## Exercise details
Quote each of the following rows word for word.

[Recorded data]
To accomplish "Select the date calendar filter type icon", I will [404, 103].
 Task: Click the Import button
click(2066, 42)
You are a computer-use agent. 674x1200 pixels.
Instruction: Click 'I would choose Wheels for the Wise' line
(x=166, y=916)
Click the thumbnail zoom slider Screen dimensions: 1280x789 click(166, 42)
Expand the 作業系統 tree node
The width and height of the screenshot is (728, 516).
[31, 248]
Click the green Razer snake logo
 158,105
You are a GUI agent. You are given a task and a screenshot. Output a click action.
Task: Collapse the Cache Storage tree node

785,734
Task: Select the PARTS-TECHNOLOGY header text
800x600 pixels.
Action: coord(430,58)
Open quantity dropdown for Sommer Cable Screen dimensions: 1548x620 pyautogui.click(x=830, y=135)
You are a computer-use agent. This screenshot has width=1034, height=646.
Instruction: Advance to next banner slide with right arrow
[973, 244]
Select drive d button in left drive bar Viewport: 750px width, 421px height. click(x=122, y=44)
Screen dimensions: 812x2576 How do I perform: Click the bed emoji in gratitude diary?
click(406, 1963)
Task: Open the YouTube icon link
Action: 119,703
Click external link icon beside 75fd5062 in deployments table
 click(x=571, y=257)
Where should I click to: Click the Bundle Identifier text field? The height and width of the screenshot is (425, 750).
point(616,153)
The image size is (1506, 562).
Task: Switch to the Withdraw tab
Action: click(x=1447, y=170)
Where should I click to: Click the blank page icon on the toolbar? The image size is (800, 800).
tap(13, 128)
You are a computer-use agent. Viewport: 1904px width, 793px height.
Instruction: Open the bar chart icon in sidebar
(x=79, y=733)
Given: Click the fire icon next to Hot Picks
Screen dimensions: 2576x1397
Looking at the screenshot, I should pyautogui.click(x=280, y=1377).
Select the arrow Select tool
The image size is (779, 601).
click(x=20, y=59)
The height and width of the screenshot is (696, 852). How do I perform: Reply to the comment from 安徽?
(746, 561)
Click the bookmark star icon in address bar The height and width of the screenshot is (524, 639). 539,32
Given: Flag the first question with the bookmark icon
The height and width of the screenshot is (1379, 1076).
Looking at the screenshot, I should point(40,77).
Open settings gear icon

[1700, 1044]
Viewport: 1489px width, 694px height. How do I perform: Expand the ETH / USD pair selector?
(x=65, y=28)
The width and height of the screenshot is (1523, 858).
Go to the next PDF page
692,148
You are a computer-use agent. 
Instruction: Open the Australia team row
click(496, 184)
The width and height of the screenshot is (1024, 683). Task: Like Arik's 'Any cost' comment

## Exercise answer
To accomplish "Select the date calendar filter type icon", I will [404, 103].
 Task: Click the Import button
click(2066, 42)
You are a computer-use agent. 674x1200 pixels.
Instruction: Click 'I would choose Wheels for the Wise' line
(x=166, y=916)
Click the thumbnail zoom slider Screen dimensions: 1280x789 click(166, 42)
Expand the 作業系統 tree node
The width and height of the screenshot is (728, 516).
[31, 248]
Click the green Razer snake logo
 158,105
You are a GUI agent. You are given a task and a screenshot. Output a click action.
Task: Collapse the Cache Storage tree node

785,734
Task: Select the PARTS-TECHNOLOGY header text
800x600 pixels.
Action: coord(430,58)
Open quantity dropdown for Sommer Cable Screen dimensions: 1548x620 pyautogui.click(x=830, y=135)
You are a computer-use agent. This screenshot has width=1034, height=646.
Instruction: Advance to next banner slide with right arrow
[973, 244]
Select drive d button in left drive bar Viewport: 750px width, 421px height. click(x=122, y=44)
Screen dimensions: 812x2576 How do I perform: Click the bed emoji in gratitude diary?
click(406, 1963)
Task: Open the YouTube icon link
Action: 119,703
Click external link icon beside 75fd5062 in deployments table
 click(x=571, y=257)
Where should I click to: Click the Bundle Identifier text field? The height and width of the screenshot is (425, 750).
point(616,153)
The image size is (1506, 562).
Task: Switch to the Withdraw tab
Action: click(x=1447, y=170)
Where should I click to: Click the blank page icon on the toolbar? The image size is (800, 800).
tap(13, 128)
You are a computer-use agent. Viewport: 1904px width, 793px height.
Instruction: Open the bar chart icon in sidebar
(x=79, y=733)
Given: Click the fire icon next to Hot Picks
Screen dimensions: 2576x1397
Looking at the screenshot, I should pyautogui.click(x=280, y=1377).
Select the arrow Select tool
The image size is (779, 601).
click(x=20, y=59)
The height and width of the screenshot is (696, 852). How do I perform: Reply to the comment from 安徽?
(746, 561)
Click the bookmark star icon in address bar The height and width of the screenshot is (524, 639). 539,32
Given: Flag the first question with the bookmark icon
The height and width of the screenshot is (1379, 1076).
Looking at the screenshot, I should point(40,77).
Open settings gear icon

[1700, 1044]
Viewport: 1489px width, 694px height. How do I perform: Expand the ETH / USD pair selector?
(x=65, y=28)
The width and height of the screenshot is (1523, 858).
Go to the next PDF page
692,148
You are a computer-use agent. 
Instruction: Open the Australia team row
click(496, 184)
The width and height of the screenshot is (1024, 683). Task: Like Arik's 'Any cost' comment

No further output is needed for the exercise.